### [Exercise brief]
Send back all of the records, each one exactly as written.
*** Data extract
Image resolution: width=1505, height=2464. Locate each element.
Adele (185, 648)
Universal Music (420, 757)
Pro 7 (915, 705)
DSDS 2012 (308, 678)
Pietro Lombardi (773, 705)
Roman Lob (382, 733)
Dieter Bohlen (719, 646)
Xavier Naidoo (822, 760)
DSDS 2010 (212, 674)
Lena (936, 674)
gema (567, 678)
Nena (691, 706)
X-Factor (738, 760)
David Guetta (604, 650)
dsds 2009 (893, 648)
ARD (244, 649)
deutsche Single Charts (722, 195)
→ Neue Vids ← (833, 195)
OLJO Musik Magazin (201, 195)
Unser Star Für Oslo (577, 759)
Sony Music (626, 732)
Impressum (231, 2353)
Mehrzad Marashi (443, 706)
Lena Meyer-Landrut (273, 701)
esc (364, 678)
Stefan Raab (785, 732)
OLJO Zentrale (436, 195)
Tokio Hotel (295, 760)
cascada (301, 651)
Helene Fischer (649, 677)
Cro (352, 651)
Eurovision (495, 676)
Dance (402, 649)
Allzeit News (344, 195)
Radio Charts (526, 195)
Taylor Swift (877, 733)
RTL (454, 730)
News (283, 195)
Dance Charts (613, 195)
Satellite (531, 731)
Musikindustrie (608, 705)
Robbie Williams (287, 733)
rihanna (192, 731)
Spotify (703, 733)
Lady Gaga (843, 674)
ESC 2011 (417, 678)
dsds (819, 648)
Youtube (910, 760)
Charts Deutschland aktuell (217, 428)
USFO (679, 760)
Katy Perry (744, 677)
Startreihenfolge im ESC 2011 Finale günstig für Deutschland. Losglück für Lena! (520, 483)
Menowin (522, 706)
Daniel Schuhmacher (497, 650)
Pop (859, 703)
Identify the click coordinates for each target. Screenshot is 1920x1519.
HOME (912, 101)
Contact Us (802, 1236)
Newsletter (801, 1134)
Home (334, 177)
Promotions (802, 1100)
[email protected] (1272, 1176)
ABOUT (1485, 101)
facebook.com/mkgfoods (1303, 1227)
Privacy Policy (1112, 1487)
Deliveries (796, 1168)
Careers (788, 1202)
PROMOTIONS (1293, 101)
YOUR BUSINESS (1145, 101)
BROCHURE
******
### [Written solution]
Image resolution: width=1505, height=2464. Locate each element.
Adele (185, 648)
Universal Music (420, 757)
Pro 7 (915, 705)
DSDS 2012 (308, 678)
Pietro Lombardi (773, 705)
Roman Lob (382, 733)
Dieter Bohlen (719, 646)
Xavier Naidoo (822, 760)
DSDS 2010 (212, 674)
Lena (936, 674)
gema (567, 678)
Nena (691, 706)
X-Factor (738, 760)
David Guetta (604, 650)
dsds 2009 (893, 648)
ARD (244, 649)
deutsche Single Charts (722, 195)
→ Neue Vids ← (833, 195)
OLJO Musik Magazin (201, 195)
Unser Star Für Oslo (577, 759)
Sony Music (626, 732)
Impressum (231, 2353)
Mehrzad Marashi (443, 706)
Lena Meyer-Landrut (273, 701)
esc (364, 678)
Stefan Raab (785, 732)
OLJO Zentrale (436, 195)
Tokio Hotel (295, 760)
cascada (301, 651)
Helene Fischer (649, 677)
Cro (352, 651)
Eurovision (495, 676)
Dance (402, 649)
Allzeit News (344, 195)
Radio Charts (526, 195)
Taylor Swift (877, 733)
RTL (454, 730)
News (283, 195)
Dance Charts (613, 195)
Satellite (531, 731)
Musikindustrie (608, 705)
Robbie Williams (287, 733)
rihanna (192, 731)
Spotify (703, 733)
Lady Gaga (843, 674)
ESC 2011 (417, 678)
dsds (819, 648)
Youtube (910, 760)
Charts Deutschland aktuell (217, 428)
USFO (679, 760)
Katy Perry (744, 677)
Startreihenfolge im ESC 2011 Finale günstig für Deutschland. Losglück für Lena! (520, 483)
Menowin (522, 706)
Daniel Schuhmacher (497, 650)
Pop (859, 703)
Identify the click coordinates for each target. Screenshot is 1920x1519.
HOME (912, 101)
Contact Us (802, 1236)
Newsletter (801, 1134)
Home (334, 177)
Promotions (802, 1100)
[email protected] (1272, 1176)
ABOUT (1485, 101)
facebook.com/mkgfoods (1303, 1227)
Privacy Policy (1112, 1487)
Deliveries (796, 1168)
Careers (788, 1202)
PROMOTIONS (1293, 101)
YOUR BUSINESS (1145, 101)
BROCHURE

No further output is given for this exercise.